Job Configuring

For details, see YAML Parameters of resumable training. In addition, you need to add and modify the YAML configuration file.

...
apiVersion: batch.volcano.sh/v1alpha1
kind: Job
metadata:
  name: mindx-dls-test   # The value of this parameter must be consistent with the name of ConfigMap.
  namespace: vcjob       # Select a proper namespace as required. (The namespaces of ConfigMap and jobs must be the same.)
  labels:
    ring-controller.atlas: ascend-910  # The HCCL-Controller distinguishes scenarios with Ascend 910 and other processors configured.

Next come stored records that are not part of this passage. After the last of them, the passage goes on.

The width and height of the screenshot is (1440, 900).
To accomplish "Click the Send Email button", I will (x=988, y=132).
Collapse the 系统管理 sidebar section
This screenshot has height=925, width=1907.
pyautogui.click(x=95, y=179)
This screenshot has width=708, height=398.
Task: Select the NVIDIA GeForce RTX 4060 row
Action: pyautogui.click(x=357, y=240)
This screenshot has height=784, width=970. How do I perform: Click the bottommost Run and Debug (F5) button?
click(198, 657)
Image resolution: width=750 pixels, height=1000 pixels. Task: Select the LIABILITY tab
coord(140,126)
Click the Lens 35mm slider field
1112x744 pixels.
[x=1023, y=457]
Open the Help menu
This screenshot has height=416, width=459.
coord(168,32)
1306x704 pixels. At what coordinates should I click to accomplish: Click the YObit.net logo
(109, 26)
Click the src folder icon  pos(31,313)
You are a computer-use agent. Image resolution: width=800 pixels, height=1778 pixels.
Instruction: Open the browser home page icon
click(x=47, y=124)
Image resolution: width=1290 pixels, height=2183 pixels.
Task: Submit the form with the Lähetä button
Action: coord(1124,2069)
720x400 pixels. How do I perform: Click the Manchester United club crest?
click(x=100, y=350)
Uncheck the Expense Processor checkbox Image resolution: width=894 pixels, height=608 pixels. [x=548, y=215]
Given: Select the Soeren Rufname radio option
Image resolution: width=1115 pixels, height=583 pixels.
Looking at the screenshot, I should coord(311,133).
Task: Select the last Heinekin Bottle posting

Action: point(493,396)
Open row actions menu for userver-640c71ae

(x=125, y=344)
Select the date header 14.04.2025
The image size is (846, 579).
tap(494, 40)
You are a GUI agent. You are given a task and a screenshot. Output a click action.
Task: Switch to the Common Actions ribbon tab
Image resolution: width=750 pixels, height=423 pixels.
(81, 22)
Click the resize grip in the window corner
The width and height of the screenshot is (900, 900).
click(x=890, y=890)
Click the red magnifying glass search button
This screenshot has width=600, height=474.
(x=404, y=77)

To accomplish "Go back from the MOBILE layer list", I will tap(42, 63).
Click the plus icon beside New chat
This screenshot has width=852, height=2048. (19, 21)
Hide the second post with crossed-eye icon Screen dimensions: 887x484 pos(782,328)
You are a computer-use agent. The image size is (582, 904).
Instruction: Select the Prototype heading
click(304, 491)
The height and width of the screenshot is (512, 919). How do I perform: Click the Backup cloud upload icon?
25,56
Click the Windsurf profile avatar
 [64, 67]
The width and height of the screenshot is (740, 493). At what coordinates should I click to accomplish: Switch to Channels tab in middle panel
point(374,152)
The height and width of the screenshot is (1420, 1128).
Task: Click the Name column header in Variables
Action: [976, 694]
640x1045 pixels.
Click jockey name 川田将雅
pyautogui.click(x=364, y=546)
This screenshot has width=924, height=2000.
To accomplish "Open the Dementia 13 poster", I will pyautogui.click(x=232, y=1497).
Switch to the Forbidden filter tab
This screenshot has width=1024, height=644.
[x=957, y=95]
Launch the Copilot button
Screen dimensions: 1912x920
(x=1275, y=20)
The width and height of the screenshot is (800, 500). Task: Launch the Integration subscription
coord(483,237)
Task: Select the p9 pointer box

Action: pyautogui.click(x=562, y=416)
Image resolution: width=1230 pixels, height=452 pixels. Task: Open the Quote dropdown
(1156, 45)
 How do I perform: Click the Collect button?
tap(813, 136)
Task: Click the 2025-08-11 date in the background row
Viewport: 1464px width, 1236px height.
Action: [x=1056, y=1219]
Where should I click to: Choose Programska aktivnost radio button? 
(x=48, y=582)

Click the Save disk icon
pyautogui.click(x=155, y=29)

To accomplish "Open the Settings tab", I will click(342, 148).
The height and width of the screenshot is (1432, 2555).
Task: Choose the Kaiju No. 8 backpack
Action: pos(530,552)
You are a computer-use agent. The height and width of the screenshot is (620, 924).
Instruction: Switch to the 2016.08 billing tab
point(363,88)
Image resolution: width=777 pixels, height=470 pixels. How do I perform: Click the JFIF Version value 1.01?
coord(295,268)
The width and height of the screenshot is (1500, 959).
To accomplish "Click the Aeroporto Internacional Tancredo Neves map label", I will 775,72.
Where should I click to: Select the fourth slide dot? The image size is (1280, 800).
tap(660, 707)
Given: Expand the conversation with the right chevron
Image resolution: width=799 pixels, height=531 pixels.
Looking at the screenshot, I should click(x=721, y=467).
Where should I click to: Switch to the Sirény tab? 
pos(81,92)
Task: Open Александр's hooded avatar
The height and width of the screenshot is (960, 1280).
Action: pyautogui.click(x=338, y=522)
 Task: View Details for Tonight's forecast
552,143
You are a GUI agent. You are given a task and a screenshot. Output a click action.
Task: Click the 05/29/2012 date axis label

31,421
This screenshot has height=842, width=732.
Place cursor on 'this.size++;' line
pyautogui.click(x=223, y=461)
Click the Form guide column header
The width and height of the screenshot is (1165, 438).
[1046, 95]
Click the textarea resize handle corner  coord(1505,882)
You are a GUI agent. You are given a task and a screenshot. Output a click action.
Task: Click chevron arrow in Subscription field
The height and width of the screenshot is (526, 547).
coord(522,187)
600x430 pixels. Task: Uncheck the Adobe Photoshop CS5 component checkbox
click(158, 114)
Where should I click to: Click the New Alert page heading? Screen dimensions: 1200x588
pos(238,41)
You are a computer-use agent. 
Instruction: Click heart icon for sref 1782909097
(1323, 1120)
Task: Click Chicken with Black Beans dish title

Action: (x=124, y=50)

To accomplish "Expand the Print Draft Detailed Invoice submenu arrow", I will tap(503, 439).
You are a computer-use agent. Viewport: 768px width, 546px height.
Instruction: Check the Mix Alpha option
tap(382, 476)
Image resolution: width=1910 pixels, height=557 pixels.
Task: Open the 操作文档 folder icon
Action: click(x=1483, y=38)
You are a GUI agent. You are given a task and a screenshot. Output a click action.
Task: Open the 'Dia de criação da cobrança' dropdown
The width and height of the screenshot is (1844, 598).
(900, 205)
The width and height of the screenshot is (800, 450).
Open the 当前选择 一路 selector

    fault-scheduling: "grace"
    elastic-scheduling: "on"   # add "".
  annotations:
    minReplicas: "1"
spec:
  minAvailable: 2           # The value must be the same as that of replicas.
...
  maxRetry: 0
...
          lifecycle:  # To use the dying gasp function, add the code in bold.
           preStop:
             exec:
               command: ["/bin/bash", "-c", "cd /job/code/resnet/scripts; bash pre_stop.sh"]
          resources:
            requests:
              huawei.com/Ascend910: 8                                                # Set this parameter to 8 for distributed training across servers. Adjust the value based on the job during standalone training.
            limits:
              huawei.com/Ascend910: 8                                                # The value must be the same as that in requests.
...